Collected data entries
=== Begin Enclosure ===
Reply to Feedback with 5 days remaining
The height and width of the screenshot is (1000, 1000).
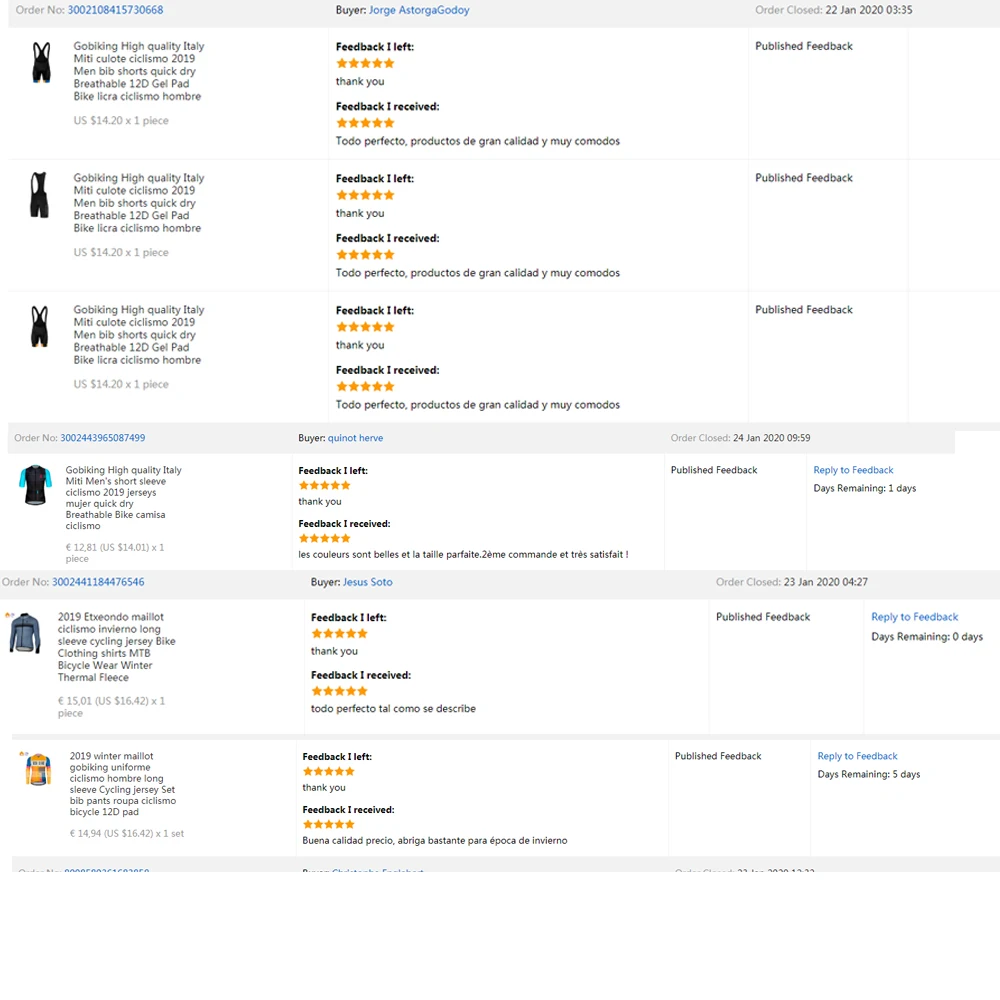857,756
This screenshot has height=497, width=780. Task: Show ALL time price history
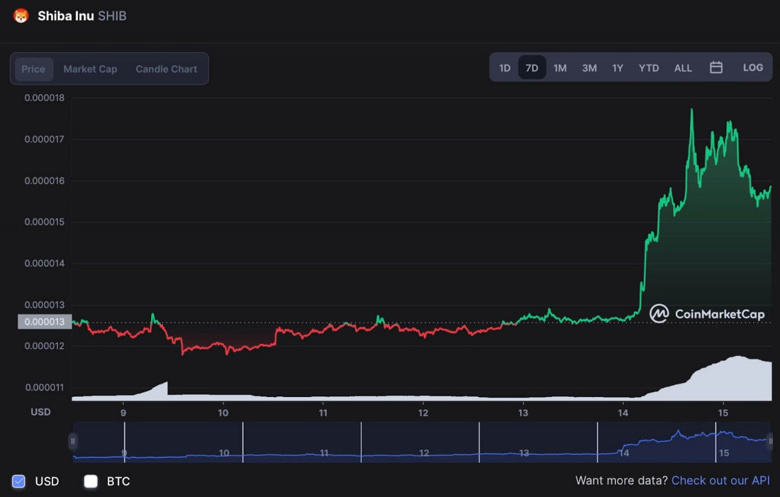pos(683,68)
=== End Enclosure ===
# TASK GOAL
Could you reproduce the entries verbatim, leaving out all pictures?

# ANSWER AREA
Reply to Feedback with 5 days remaining
The height and width of the screenshot is (1000, 1000).
857,756
This screenshot has height=497, width=780. Task: Show ALL time price history
pos(683,68)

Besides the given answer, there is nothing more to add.